• [EXCERPTED RECORDS]
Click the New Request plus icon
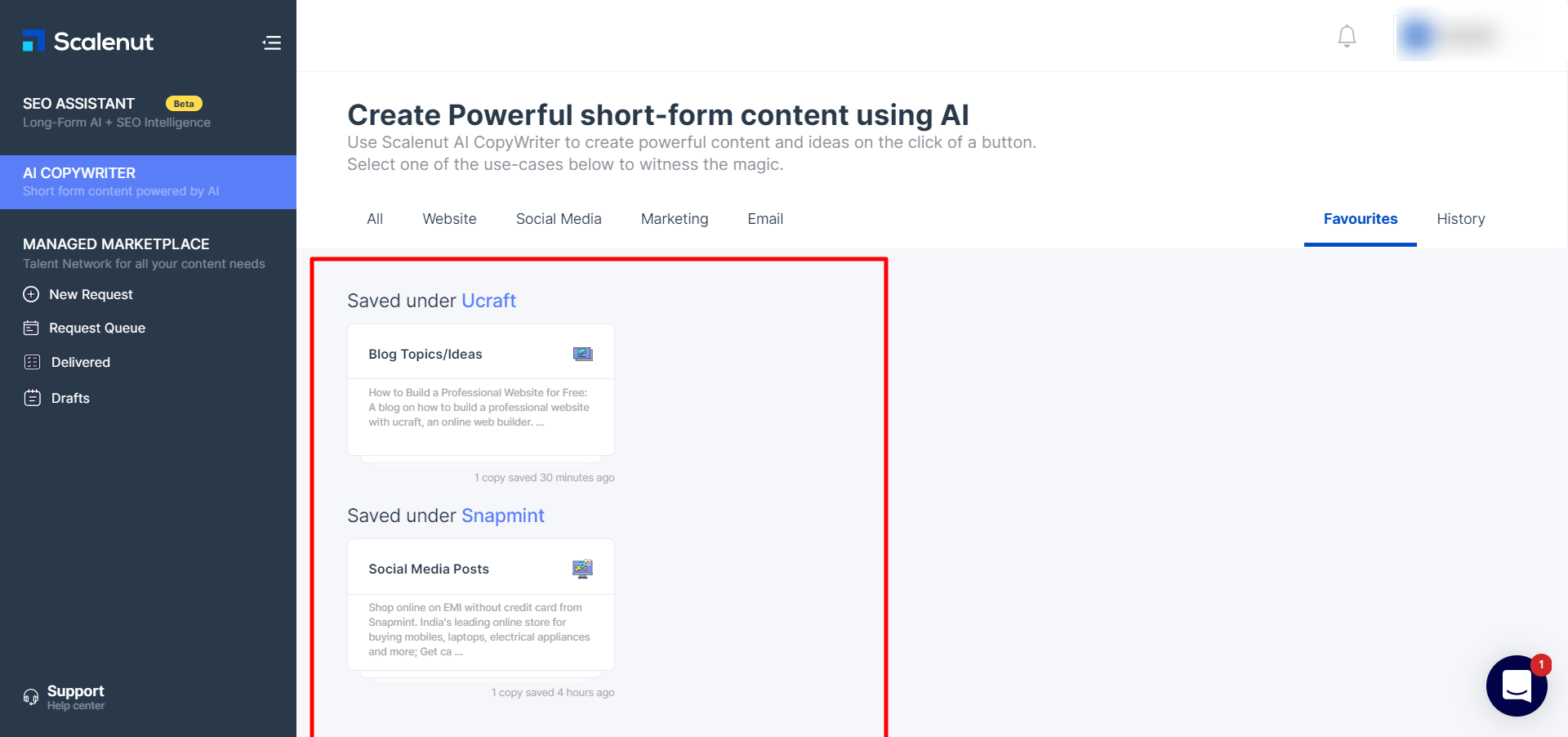The image size is (1568, 737). (x=31, y=294)
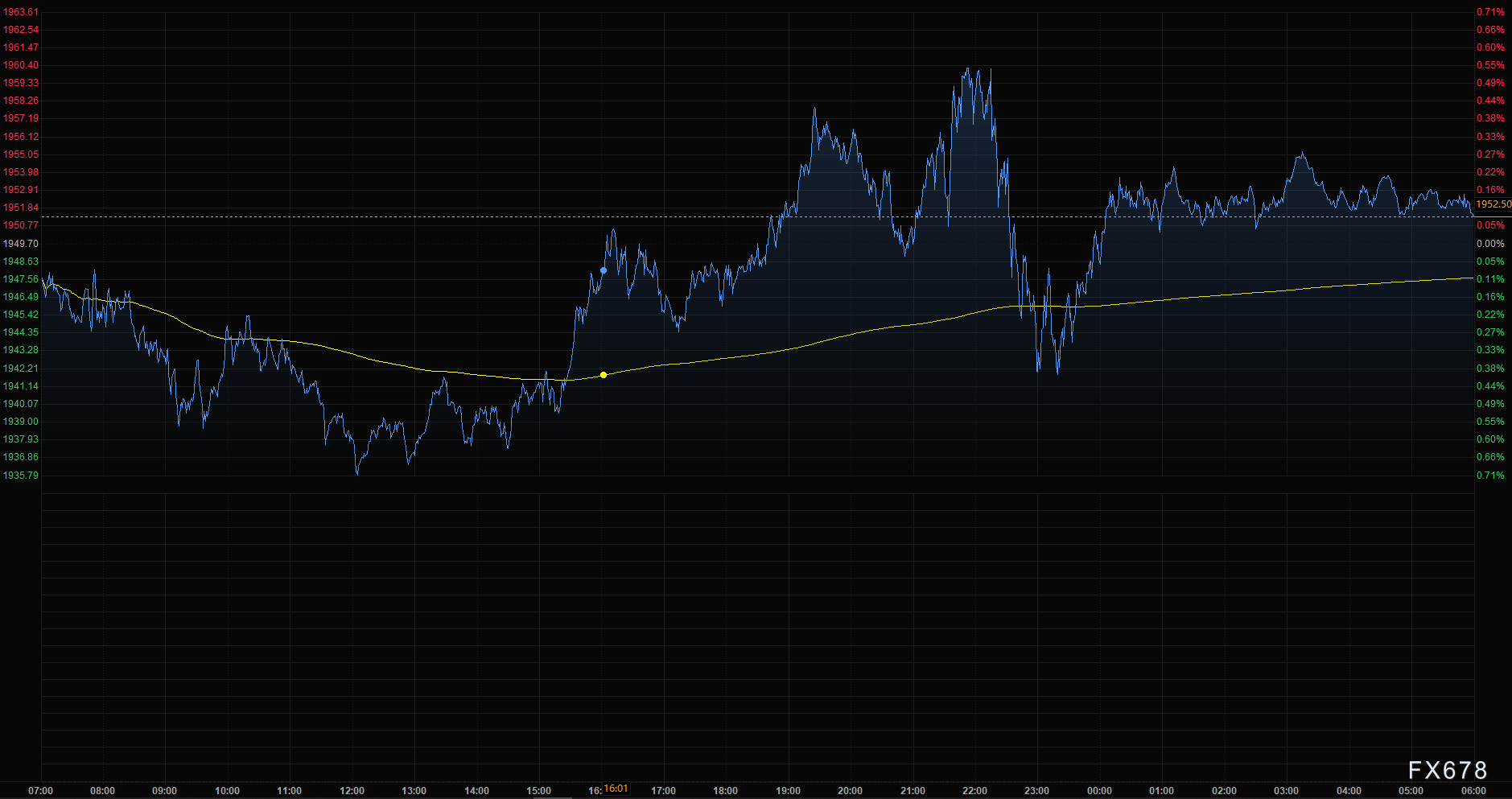Click the green 0.71% bottom percentage label
Screen dimensions: 1512x799
[x=1490, y=476]
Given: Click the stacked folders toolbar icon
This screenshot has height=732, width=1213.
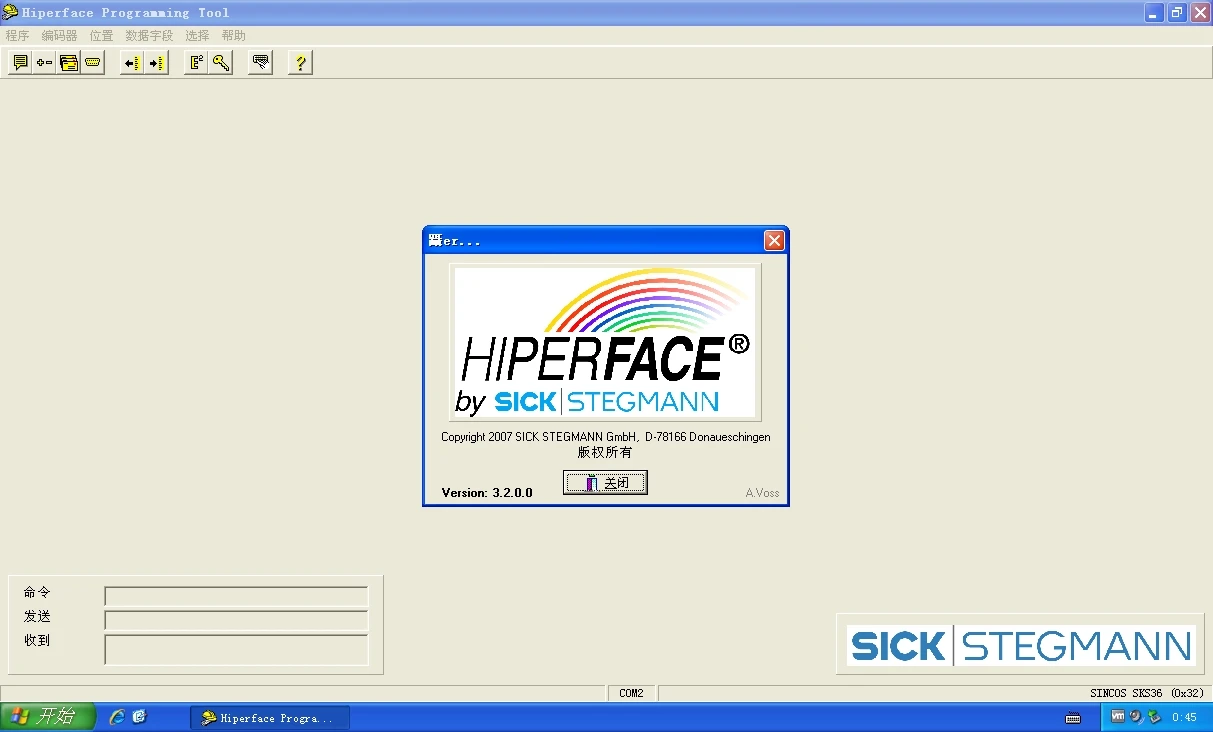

• [INSTRUCTION] Starting at the line that contains "Given: Click the stacked folders toolbar icon" and ending at the end of the items, rewrite those lines with "stacked" replaced by "overlapping" and everything else unchanged. Omit the pictures.

• [PROBLEM SOLUTION]
Given: Click the overlapping folders toolbar icon
This screenshot has height=732, width=1213.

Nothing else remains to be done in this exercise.